M. Jean-Marie Girault. Et les centrales nucléaires ?
M. Christian Sautter, secrétaire d'Etat. Je poursuis mon raisonnement, si vous le permettez, monsieur le sénateur !
France Télécom assure un service égal sur l'ensemble du territoire. Or, si l'on suivait votre proposition, monsieur le sénateur, eh bien ! la taxe professionnelle serait perçue de façon inégale. En effet, les investissements de France Télécom sont assez peu nombreux en pleine campagne ; ils sont généralement situés dans les agglomérations. Il y a donc là une véritable difficulté.
J'insiste - il s'agit d'une question de principe ! - sur le fait que France Télécom ne peut pas être mise sur le même plan que ses concurrents, qui n'assurent pas une mission de service universel.
Vous avez parlé de La Poste et vous avez évoqué, avec la grande courtoisie qui sied à un sénateur, la possibilité de recours en justice. Le mode de calcul de la taxe professionnelle due par La Poste a été contesté devant la Commission européenne, puis devant la Cour de justice européenne. L'une et l'autre ont rejeté les recours.
M. Gérard Delfau. Exactement !
M. Christian Sautter, secrétaire d'Etat. Je ne veux pas vous dissuader d'introduire des recours. Je souhaite simplement vous dire que votre argumentation n'est peut-être pas suffisante pour atteindre le résultat que vous souhaitez.
J'attire votre attention, mesdames, messieurs les sénateurs, sur le fait que France Télécom n'est pas une entreprise ordinaire ; c'est une entreprise de service universel. Il faut donc veiller à ce que la logique de rentabilité à laquelle vous poussez implicitement ne conduise pas à mettre en place un service de télécommunication différent, selon que l'on est prospère ou non.
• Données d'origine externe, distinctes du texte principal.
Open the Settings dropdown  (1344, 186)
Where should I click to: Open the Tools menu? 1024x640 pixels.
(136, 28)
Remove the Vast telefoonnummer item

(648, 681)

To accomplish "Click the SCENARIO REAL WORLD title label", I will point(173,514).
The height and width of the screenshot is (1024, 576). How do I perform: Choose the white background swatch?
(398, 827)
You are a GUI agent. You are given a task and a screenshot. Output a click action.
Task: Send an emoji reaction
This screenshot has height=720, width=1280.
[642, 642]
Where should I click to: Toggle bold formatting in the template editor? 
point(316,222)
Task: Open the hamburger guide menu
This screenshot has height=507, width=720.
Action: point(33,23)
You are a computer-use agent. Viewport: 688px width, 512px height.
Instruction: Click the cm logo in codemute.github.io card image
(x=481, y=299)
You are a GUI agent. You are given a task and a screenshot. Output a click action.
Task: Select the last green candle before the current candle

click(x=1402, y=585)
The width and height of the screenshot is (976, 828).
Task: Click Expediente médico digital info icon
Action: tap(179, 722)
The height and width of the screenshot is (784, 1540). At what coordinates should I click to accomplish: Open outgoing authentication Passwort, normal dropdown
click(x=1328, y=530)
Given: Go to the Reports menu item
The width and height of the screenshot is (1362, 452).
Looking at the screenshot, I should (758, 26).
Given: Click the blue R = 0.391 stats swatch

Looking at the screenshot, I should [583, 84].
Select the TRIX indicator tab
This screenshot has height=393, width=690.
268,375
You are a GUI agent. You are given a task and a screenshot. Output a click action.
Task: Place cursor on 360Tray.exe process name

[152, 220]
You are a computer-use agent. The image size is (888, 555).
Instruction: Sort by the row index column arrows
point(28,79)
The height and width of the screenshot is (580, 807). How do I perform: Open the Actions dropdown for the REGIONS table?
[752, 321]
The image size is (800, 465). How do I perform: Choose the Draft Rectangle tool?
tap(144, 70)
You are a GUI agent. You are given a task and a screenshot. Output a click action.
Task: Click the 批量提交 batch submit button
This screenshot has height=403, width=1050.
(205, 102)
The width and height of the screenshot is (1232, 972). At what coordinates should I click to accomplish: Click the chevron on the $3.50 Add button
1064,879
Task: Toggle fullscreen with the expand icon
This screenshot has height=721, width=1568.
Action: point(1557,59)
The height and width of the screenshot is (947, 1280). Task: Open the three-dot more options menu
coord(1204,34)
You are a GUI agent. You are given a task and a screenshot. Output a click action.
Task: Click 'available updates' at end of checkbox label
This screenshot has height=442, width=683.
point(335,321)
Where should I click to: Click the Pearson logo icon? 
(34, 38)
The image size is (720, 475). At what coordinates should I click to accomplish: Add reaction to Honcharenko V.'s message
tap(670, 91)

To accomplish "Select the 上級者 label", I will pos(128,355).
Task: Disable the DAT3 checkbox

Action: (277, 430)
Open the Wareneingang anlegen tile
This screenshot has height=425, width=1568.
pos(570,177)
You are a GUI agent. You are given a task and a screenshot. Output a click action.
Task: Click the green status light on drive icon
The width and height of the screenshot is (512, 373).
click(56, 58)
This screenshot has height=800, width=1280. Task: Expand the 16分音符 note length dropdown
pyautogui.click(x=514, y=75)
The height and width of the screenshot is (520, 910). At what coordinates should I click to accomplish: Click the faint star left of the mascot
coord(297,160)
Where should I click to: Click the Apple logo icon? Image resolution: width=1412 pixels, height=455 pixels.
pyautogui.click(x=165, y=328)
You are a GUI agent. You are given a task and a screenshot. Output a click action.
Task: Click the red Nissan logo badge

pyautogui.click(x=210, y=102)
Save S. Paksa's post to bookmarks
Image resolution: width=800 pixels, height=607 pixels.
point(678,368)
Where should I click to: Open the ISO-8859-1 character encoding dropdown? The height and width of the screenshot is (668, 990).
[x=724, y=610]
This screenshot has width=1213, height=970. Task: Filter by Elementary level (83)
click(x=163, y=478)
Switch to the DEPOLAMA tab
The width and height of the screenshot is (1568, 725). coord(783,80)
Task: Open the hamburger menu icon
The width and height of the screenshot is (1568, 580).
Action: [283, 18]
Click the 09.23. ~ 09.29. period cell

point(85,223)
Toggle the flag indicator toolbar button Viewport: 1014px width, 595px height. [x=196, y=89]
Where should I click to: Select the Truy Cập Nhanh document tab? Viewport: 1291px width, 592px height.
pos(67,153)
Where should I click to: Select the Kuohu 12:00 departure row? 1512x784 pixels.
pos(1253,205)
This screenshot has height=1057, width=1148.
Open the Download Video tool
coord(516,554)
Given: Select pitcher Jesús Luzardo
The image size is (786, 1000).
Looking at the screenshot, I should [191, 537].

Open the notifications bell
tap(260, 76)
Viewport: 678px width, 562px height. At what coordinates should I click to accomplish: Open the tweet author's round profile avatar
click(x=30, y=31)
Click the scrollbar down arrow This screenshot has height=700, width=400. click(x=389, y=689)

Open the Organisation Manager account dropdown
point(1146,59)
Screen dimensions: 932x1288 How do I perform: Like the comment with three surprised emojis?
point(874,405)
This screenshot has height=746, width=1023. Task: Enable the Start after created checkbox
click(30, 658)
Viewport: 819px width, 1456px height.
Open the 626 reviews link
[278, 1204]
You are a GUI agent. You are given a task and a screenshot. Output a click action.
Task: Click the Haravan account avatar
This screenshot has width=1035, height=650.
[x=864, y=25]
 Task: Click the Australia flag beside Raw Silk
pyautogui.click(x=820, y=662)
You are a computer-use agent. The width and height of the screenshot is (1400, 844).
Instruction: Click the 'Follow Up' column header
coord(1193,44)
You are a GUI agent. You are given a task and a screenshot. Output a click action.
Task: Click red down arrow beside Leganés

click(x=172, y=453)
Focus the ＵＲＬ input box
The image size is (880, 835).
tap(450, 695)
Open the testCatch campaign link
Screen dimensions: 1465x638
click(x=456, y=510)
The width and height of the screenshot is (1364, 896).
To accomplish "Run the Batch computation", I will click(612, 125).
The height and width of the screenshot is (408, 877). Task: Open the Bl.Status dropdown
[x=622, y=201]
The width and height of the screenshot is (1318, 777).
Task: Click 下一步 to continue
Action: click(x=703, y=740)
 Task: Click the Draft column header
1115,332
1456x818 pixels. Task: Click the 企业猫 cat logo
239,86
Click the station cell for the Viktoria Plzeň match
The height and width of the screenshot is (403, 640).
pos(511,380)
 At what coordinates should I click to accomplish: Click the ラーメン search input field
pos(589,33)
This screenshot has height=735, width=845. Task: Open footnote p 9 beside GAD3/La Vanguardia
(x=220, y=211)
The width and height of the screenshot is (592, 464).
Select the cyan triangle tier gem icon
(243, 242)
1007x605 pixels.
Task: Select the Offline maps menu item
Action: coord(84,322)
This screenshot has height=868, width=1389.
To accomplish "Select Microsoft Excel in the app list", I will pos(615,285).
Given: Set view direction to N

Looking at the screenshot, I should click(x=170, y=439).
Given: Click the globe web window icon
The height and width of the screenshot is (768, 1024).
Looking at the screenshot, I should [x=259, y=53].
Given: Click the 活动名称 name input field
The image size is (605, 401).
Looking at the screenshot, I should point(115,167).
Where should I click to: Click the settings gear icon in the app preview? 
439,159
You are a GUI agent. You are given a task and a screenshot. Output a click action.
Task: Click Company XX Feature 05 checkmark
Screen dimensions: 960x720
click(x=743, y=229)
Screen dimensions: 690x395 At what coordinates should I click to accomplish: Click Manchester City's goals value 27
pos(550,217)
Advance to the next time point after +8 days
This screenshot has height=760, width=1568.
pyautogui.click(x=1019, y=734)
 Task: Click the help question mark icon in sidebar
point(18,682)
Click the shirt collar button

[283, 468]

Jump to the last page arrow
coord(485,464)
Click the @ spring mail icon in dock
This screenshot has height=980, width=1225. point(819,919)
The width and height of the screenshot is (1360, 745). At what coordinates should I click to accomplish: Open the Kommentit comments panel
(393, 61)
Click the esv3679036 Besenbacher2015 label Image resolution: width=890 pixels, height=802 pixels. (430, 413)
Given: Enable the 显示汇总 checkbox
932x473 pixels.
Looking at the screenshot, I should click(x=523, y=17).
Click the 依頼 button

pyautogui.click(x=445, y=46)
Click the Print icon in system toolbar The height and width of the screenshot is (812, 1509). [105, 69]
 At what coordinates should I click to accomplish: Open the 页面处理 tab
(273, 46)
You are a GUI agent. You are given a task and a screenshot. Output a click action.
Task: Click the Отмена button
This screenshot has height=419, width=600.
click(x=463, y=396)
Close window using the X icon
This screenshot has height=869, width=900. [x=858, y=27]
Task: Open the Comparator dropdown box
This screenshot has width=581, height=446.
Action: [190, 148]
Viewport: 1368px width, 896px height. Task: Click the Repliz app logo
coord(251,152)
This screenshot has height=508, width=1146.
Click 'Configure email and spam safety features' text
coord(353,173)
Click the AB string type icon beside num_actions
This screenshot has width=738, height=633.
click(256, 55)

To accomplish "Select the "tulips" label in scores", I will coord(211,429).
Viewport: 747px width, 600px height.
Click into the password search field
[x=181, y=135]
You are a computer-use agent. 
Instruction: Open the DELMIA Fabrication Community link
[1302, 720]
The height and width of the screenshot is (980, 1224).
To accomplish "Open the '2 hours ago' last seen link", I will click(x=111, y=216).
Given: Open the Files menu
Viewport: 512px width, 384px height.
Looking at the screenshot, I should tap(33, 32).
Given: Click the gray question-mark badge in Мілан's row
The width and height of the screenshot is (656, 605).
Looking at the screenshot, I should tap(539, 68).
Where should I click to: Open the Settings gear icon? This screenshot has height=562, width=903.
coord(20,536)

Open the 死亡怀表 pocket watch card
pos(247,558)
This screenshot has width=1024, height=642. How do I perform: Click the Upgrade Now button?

J'ajoute un argument que M. le rapporteur général a cité avec sa probité habituelle : est en jeu, pour l'Etat, une somme d'environ 5 milliards de francs ; par ailleurs, l'Etat assure une charge de plus de 40 milliards de francs au titre de la taxe professionnelle.
En outre, ces 5 milliards de francs qui sont perçus par l'Etat ne sont pas pris aux collectivités locales, puisqu'une fraction croissante est versée au Fonds national de péréquation de la taxe professionnelle : elle s'élevait à 300 millions de francs en 1995 et elle atteindra 1,3 milliard de francs en 1997.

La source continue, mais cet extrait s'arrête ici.